Reading Anielski’s report at the link in this article…ABs are still not getting a fair share.

‘Critics Slam Alberta’s New Royalty Review as Policy Disaster’


That ‘policy disaster’ headline captures the gist of the analysis by Jim Roy, Mark Anielski, Reagan Boychuk, Barry Rodgers in this article.
excerpt: ‘Alberta’s royalty policy, said Rodgers, is not consistent with the fundamental resource and environmental management notion of “In-Trust.”

That notion, long abandoned by the Tory party, reflects the principle “that current generations have a moral obligation to not leave future generations worse off.”

Missing comparisons

Although the review claimed that Alberta’s royalty rates are comparable to other jurisdictions, it failed to compare Alberta to the jurisdictions that matter most such as Saudi Arabia or Venezuela. The review, for example, makes but one mention of Norway.

Boychuk also said that the review failed to provide true comparisons that took a critical look at real government pricing around the world.
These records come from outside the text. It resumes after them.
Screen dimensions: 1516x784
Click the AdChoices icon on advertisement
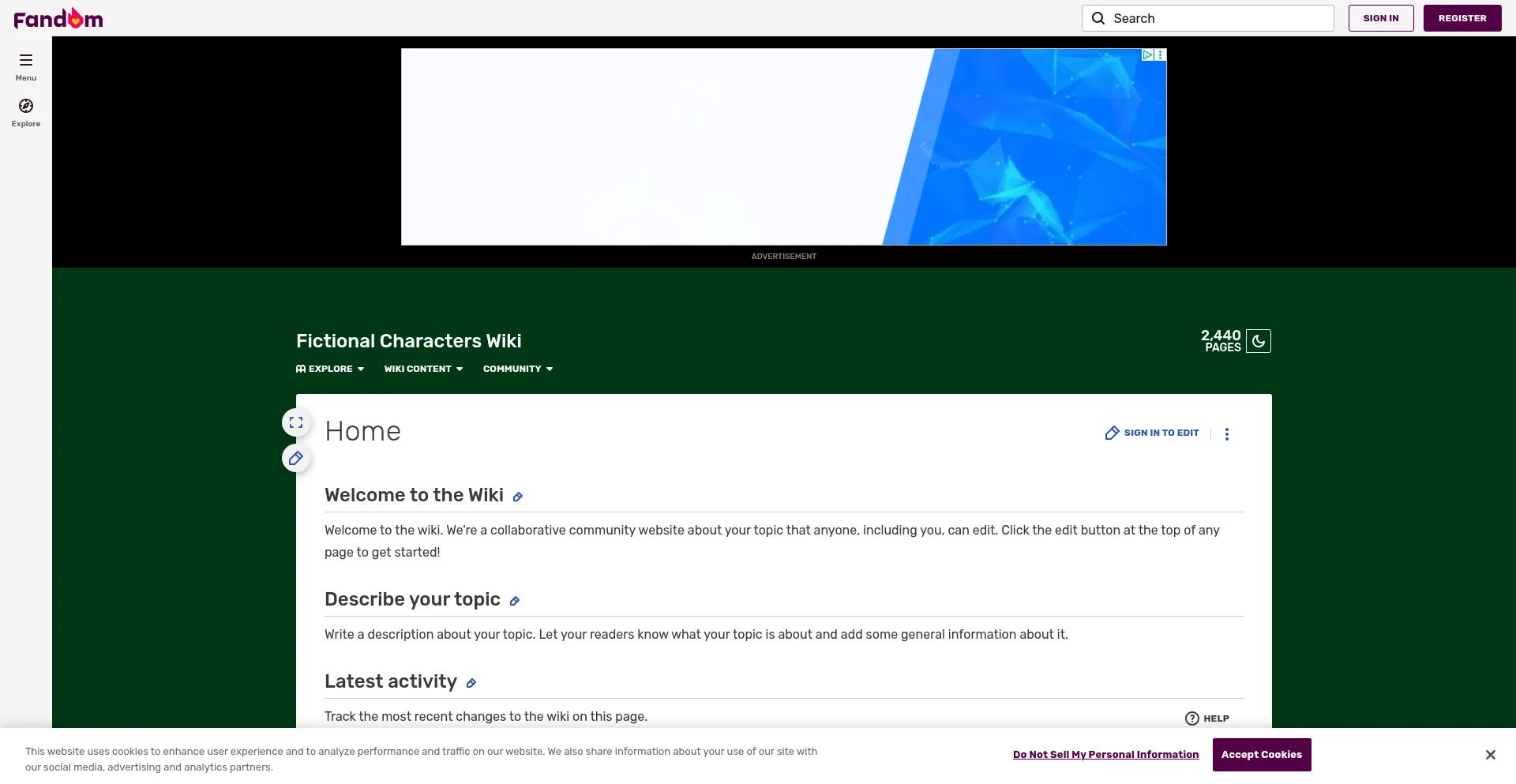[1148, 55]
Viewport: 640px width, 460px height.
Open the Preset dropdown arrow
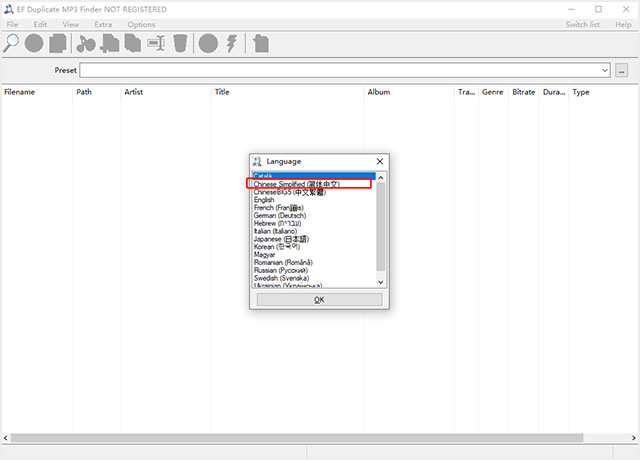tap(605, 71)
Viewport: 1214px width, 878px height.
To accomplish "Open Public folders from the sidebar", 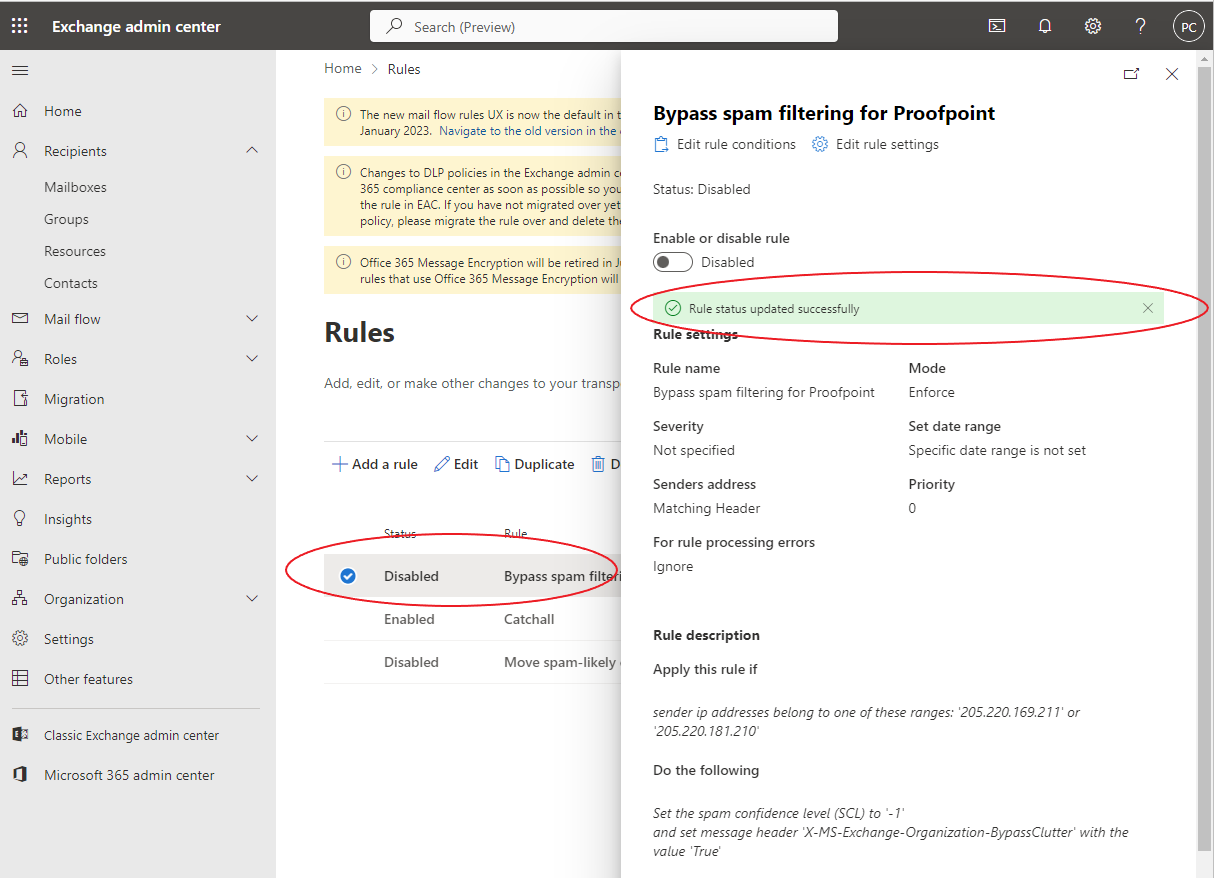I will 83,558.
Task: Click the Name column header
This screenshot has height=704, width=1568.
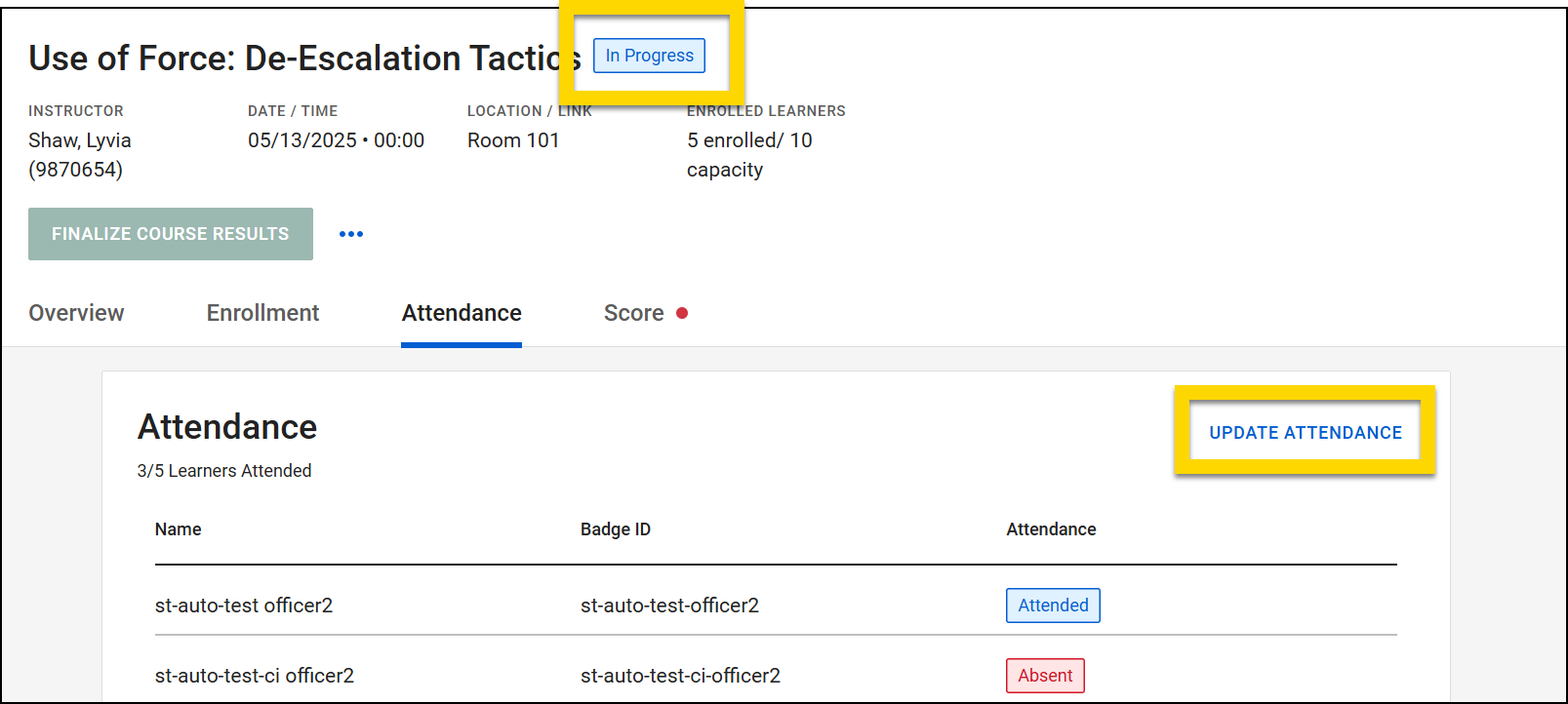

To gauge the appropriateness of bitumen royalty rates, for example, the review hired Wood Mackenzie, a firm that advises oil and gas companies.’

Now is not the time for government ownership of a part of the oil industry, but the only way to get oil companies to agree with higher royalty fees may be for the government to own a part of the oil extraction business. By owning a small part, Albertans will finally be able to get a better return on this resource. And after finding that this works it may not be necessary to change royalty rates at all.

If the government can’t find a way to increase the public share of the oil resource (neither Stelmach nor Notley could do it without some ownership), ownership of a share can accomplish that goal.

This was tried by both Lougheed (Alberta Energy Co, AEC, which eventually merged into Encana) and Trudeau Senior (Petro-Canada, now part of Suncor). Both were essentially the same as their private sector competitors. They offered nothing essentially different than what private companies had been doing. The financial dividends produced and jobs created would have been the same if they had been private companies to begin with (Petro-Canada actually was just a take-over of Dome Petroleum and Gulf Canada).

I can’t see how creating a new NDP Petroleum Corp would help in any way.

It may not have matched the campaign promise of the NDP, but I think most voters also want pragmatic government that is concerned about jobs and the economy, in addition to being concerned about other things.

The NDP still needs to convince a lot of regular Albertans they are not a bunch of wild eyed ideologues, but a competent and pragmatic government. If they don’t, they will end up being a one term phenomena like the NDP in Ontario. The reality is in the last election, voters were tired of the PC’s and only picked the NDP because they thought they were more competent and less kooky than the Wildrose.